**WHAT YOU SHOULD DO**: Show every line of the records below that contains the word "screenshot".

**SUPPLIED MATERIAL**:
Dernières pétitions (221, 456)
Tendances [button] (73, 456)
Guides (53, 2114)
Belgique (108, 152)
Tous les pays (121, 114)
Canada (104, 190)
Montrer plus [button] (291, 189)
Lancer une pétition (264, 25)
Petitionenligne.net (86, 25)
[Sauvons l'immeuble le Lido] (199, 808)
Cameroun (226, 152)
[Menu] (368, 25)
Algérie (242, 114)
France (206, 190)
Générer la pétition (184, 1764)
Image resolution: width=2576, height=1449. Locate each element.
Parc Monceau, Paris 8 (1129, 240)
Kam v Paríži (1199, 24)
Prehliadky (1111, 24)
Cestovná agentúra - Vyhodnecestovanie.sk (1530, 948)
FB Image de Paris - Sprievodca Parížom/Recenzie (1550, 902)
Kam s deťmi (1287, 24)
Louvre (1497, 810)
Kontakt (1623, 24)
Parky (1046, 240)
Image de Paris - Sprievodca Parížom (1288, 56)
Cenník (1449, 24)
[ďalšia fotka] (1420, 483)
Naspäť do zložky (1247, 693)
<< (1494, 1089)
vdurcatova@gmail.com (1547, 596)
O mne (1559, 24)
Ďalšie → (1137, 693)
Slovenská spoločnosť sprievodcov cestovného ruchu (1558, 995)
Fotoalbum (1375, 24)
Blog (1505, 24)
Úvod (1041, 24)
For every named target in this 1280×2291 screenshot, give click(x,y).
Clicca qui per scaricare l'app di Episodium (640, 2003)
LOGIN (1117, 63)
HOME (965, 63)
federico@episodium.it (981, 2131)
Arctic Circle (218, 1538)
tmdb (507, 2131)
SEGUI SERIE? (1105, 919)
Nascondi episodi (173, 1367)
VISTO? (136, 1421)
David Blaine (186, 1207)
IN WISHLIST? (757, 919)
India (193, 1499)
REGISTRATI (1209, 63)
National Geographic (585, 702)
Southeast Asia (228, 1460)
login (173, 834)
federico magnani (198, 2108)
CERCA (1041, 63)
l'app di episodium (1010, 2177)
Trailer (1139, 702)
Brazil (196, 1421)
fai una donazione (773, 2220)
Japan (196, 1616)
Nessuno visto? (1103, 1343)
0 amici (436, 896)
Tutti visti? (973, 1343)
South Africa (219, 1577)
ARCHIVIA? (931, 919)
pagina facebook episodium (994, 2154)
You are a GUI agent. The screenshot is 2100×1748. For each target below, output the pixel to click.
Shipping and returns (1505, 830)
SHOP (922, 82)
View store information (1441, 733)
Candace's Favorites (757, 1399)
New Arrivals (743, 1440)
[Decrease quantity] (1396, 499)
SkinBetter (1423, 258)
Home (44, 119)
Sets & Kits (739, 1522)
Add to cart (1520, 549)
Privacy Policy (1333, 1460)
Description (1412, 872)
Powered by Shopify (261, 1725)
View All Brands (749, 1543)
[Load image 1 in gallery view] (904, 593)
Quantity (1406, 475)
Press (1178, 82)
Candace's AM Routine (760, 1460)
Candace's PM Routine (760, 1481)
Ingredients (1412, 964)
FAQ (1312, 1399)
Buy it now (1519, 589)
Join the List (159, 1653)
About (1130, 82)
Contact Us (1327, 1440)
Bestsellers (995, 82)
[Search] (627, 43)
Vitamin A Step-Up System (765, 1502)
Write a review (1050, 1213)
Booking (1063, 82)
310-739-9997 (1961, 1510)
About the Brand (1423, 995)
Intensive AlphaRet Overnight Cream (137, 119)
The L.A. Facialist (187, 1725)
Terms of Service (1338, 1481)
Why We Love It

**RESPONSE TO THIS EXERCISE**:
For every named target in this 1280×2291 screenshot, give click(x,y).
You are a GUI agent. The screenshot is 2100×1748. For each target below, output the pixel to click.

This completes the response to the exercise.